* _Dataset entries_:
■ ■ ■ ■ ■

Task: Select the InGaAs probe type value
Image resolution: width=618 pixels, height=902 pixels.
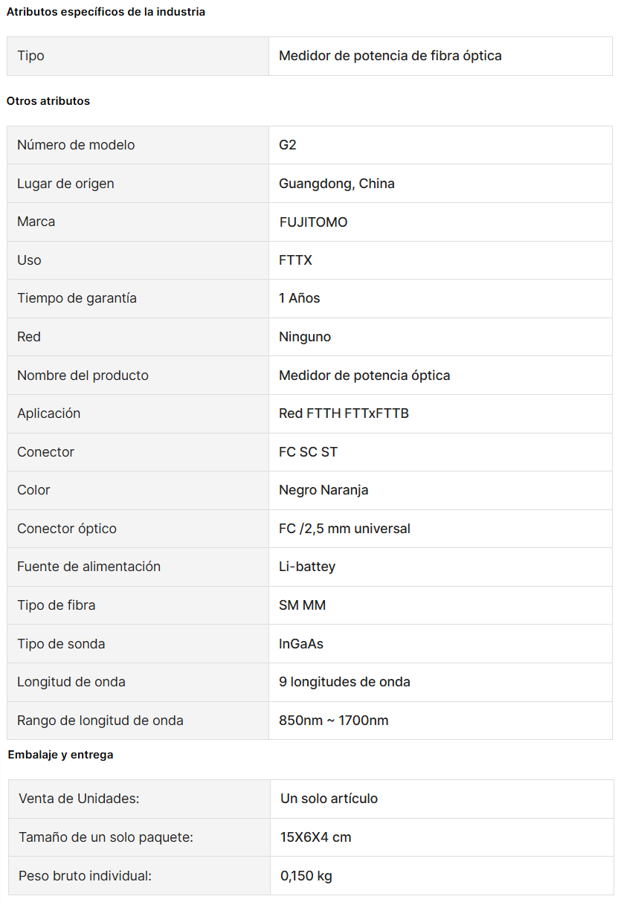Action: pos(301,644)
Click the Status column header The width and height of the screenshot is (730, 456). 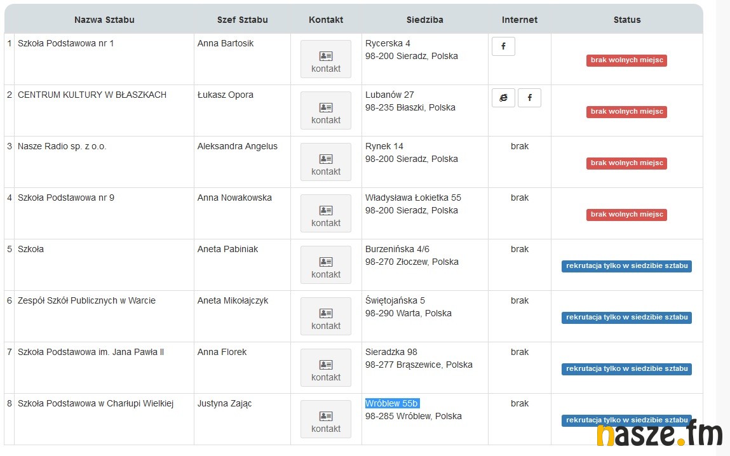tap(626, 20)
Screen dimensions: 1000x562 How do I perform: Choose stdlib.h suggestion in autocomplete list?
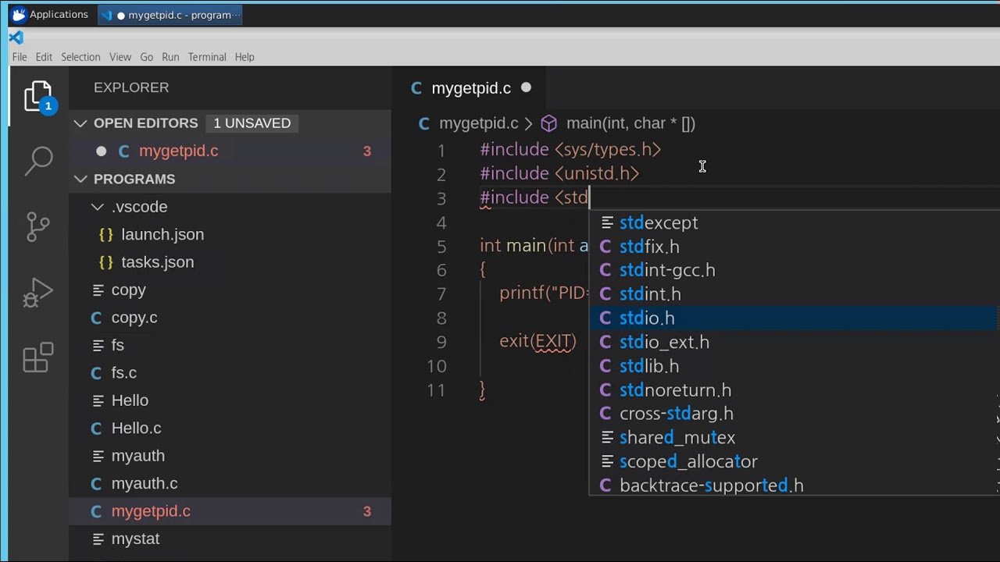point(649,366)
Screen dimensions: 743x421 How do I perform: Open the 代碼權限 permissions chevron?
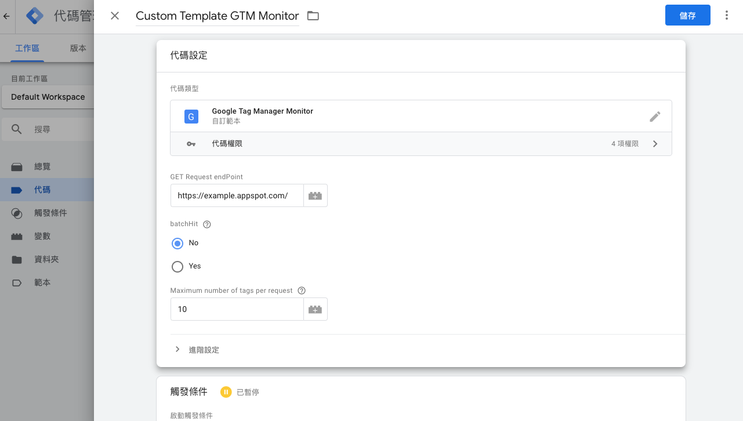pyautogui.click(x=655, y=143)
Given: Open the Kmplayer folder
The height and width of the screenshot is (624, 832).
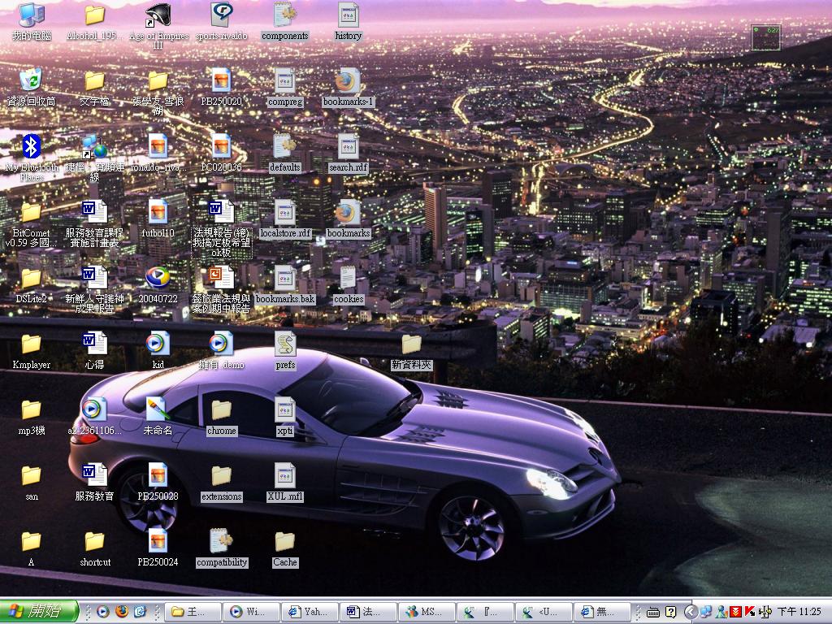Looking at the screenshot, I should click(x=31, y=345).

■ ■ ■ ■ ■

* _THE PROBLEM_: Word for word, restate the lines from the line with "Given: Open the Kmplayer folder" through the last line of the entries, and nothing beyond them. Omit pictures.

* _ANSWER TO THIS PROBLEM_:
Given: Open the Kmplayer folder
The height and width of the screenshot is (624, 832).
Looking at the screenshot, I should click(x=31, y=345).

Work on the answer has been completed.